§ **SOURCE PASSAGE**
※

The upper left button (under on-off switch) is the delete button, and around the set button theres a 8 way controller. (on the first pic you can see the bumps)


----------



## ELK (Aug 11, 2010)

Aputure said:


> afrank99 said:
> 
> 
> > The only button that is missing is the (rather useless IMHO) picture style button as far as I can see.
> ...



Delete button is on the left above the screen, it's partially visible on first picture.


----------



## MadButcher (Aug 11, 2010)

pgabor said:


> and around the set button theres a 8 way controller. (on the first pic you can see the bumps)



I saw it allready, it's quit clear.


----------



## Mark D5 TEAM II (Aug 11, 2010)

Also, based on the airplane pic on the LCD monitor, it looks like it would have the same 3:2 720x480 1.04Mpixel resolution as that on the 550D, since the info overlay is directly on the image itself, not in a black bar above and below the image like in the usual 4:3 640x480 LCDs used for the rest of the lineup.



Add'l info from the DPR forum:



> The lack of buttons maybe because it has a touch screen because Canon applied for a patent that covers a touch screen facility on DSLR cameras (reported in the January - March 2010 EOS Magazine). The touch screen apparently is not just for navigation, but will also allow the user to adjust settings - a vertical swipe to change the aperture values and horizontal swipe to adjust shutter speed. Other functions, including metering mode, drive, ISO value, autofocus, white balance and exposure compensation will also be adjustable via gesture controls.
> 
> Also reported in the April - June 2010 EOS Magazine Canon applied for a patent for a revolutionary viewfinder system which displays both an optical and an electronic viewfinder. It means that photographers can look through the optical viewfinder and see two screens; one which displays through the lens and another which is a small electronic viewfinder that is used for image review. It would mean that photographers would no longer have to take the camera away from their eye to view the image on the LCD monitor. This would be useful for sports and news photographers who need to stay ready for the next shot.


----------



## gkreis (Aug 11, 2010)

※

§ **SUPPLIED MATERIAL**
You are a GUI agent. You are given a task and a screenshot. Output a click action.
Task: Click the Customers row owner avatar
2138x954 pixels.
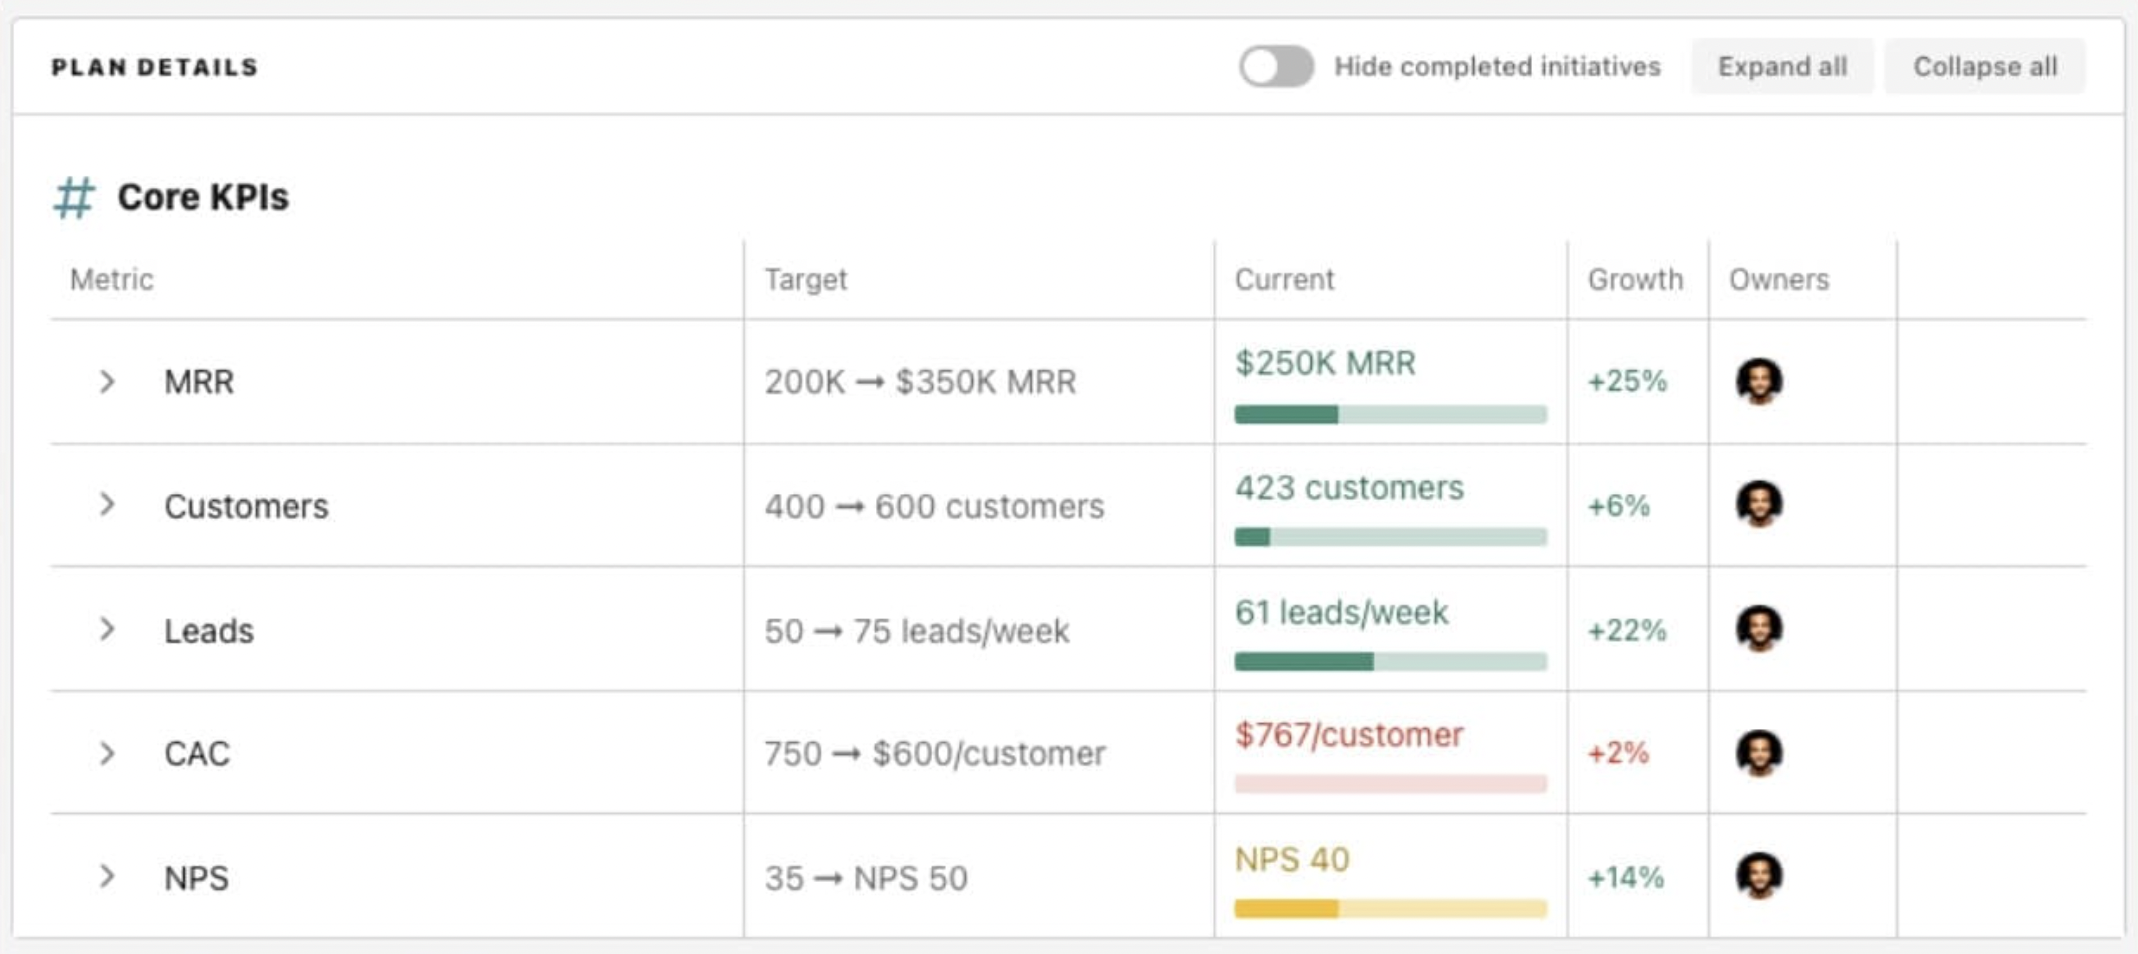click(x=1759, y=505)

※

§ **GIVEN EXERCISE**
Carry on the camera forum thread from its final line. None of the material matters here.

§ **EXERCISE RESULT**
afrank99 said:


> chrome_dude said:
> 
> 
> > Wrong. This idea doesn't take into account the inherent noise in the technology.
> ...



Well you have me beat in credentials. But I can't understand how this can be true. Would a 40mp APS-C then not be any worse for noise and even better if down sampled? I think we would both agree not. So where is the sweet spot?

You can find equally qualified individuals that say the opposite. So how are those of us on the fringe to figure this out? I see some sites where the sample photos show the 7D is equal to earlier APS-C models, if not better. Then I see others that show in their samples just the opposite.

The only reason I care is that I can't afford to be buying $1200 or $1600 cameras to test them.


----------



## gkreis (Aug 11, 2010)

Aputure said:


> Sebastian said:
> 
> 
> > Seems like Canon wants to stick with the main power switch under the mode dial on APS-C cameras like introduced with the 7D. To be honest, I think that's a totally stupid place. Every single digital Canon camera I owned so far could be conveniently switched on and off either with the thumb or the index finger of the right hand, while holding the camera in the same way while shooting. With the power switch on the "new position" you definitely need your left hand for switching on and off. To me, that's a step-down in ergonomics.
> ...



I leave my power switch turned on except when I have it in the bag. I've read that when it powers down to standby mode it is a very light load. Seems to me that the power switch is really most effective at make the other buttons mute and not really saving lots of power.


----------



## gkreis (Aug 11, 2010)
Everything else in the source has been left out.